LiveGamer was formed to offer ecommerce services to MMO publishers. Headed by Mitch Davis (of Massive – sold to Microsoft for $200-$400m – and Brash Entertainment), it has raised $24 million in funding from Charles River Ventures, Kodiak Venture Partners and FirstMark Capital.
TwoFish offers analytics and ecommerce tools to social and casual gamers and raised $4.5 million last year from Triplepoint Capital, Rustic Canyon Ventures and Venrock. But according to TwoFish’s Lisa Rutherford (in an interview with InsideSocialGames), “small players [like TwoFish] can’t keep up if they stick to social.”
Mitch Davis also said that Live Gamer had to broaden out from its hardcore audience: “Social game developers are a major customer category for us, because we’re seeing an explosion in the number of game developers and games in the market,”

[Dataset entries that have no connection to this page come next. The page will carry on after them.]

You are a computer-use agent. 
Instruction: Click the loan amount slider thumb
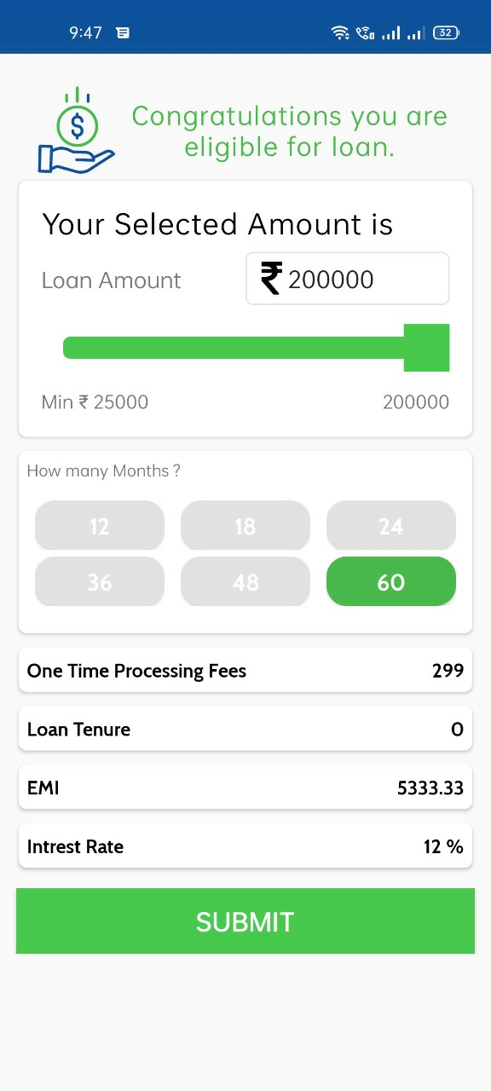coord(426,348)
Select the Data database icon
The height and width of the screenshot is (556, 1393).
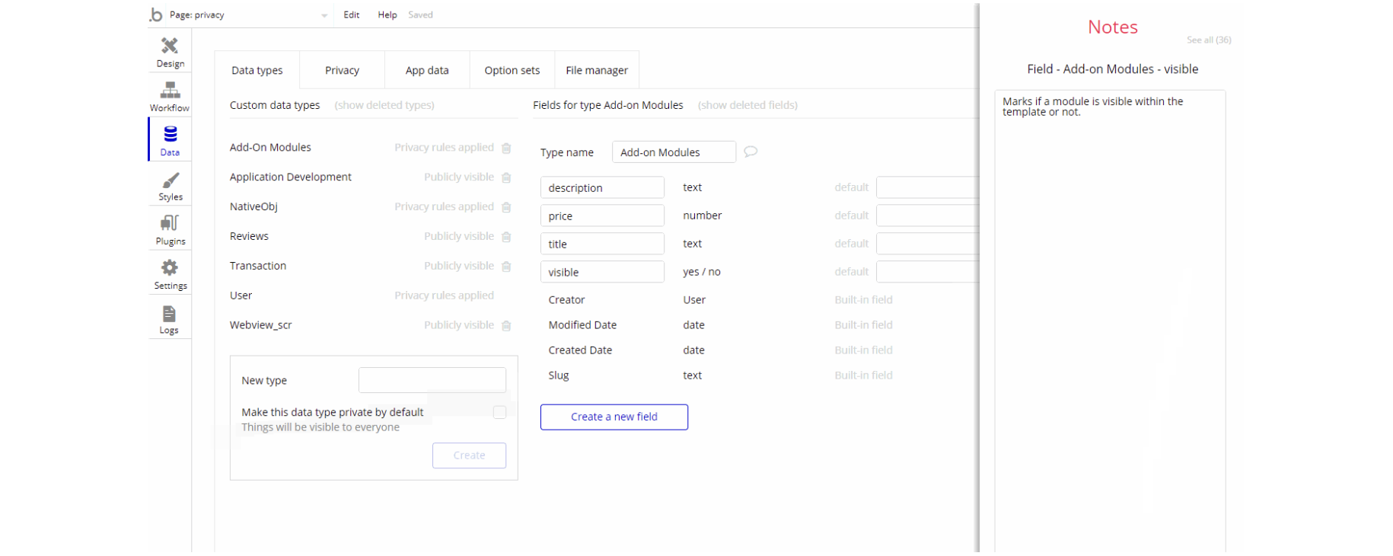tap(170, 135)
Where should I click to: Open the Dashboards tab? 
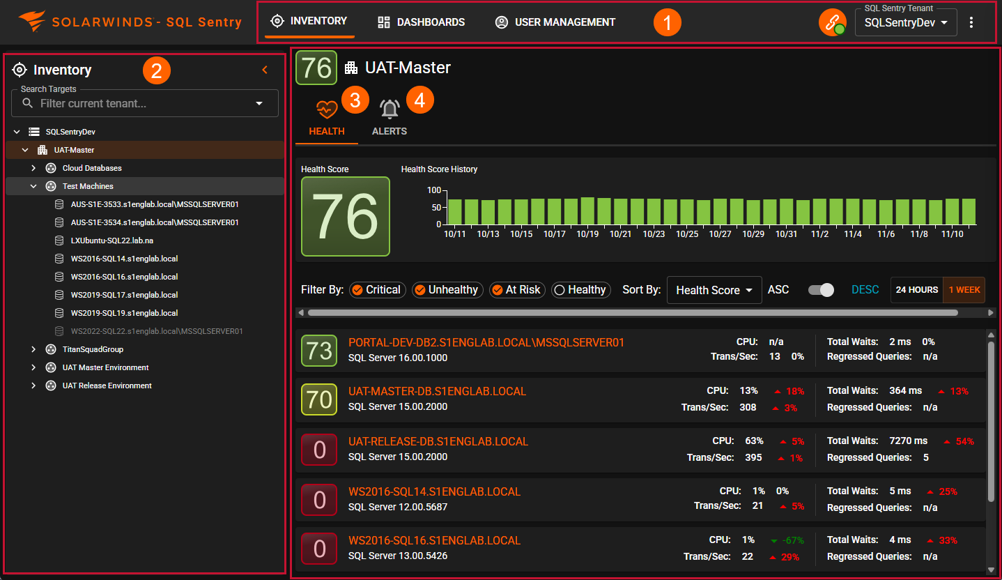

We are beginning to see categories collide as developers offering games for the hardcore market find that they need the same tools and technologies as those offering games for the casual market. Much as it pains many games developers to admit it, the days of a clear distinction between core games and casual games on the web are rapidly coming to an end.
Meanwhile, social games publishers and virtual world developers raised almost $1 billion in venture money in 2008. They have to spend it somewhere. And tools providers will be one of the beneficiaries of this largesse.
But now the tools providers have a key strategic challenge: how to ensure that they will be the last man standing when the venture money dries up, the web-based games companies consolidate and there are fewer customers to go around.
One solution is for the tools companies to merge or be acquired, as this transaction demonstrates. Acquisitions like these will continue, as companies like Live Gamer use their market-leading position (and their VC money) to ensure that they are the strongest providers when the ready flow of VC money into the social gaming and virtual world space ceases.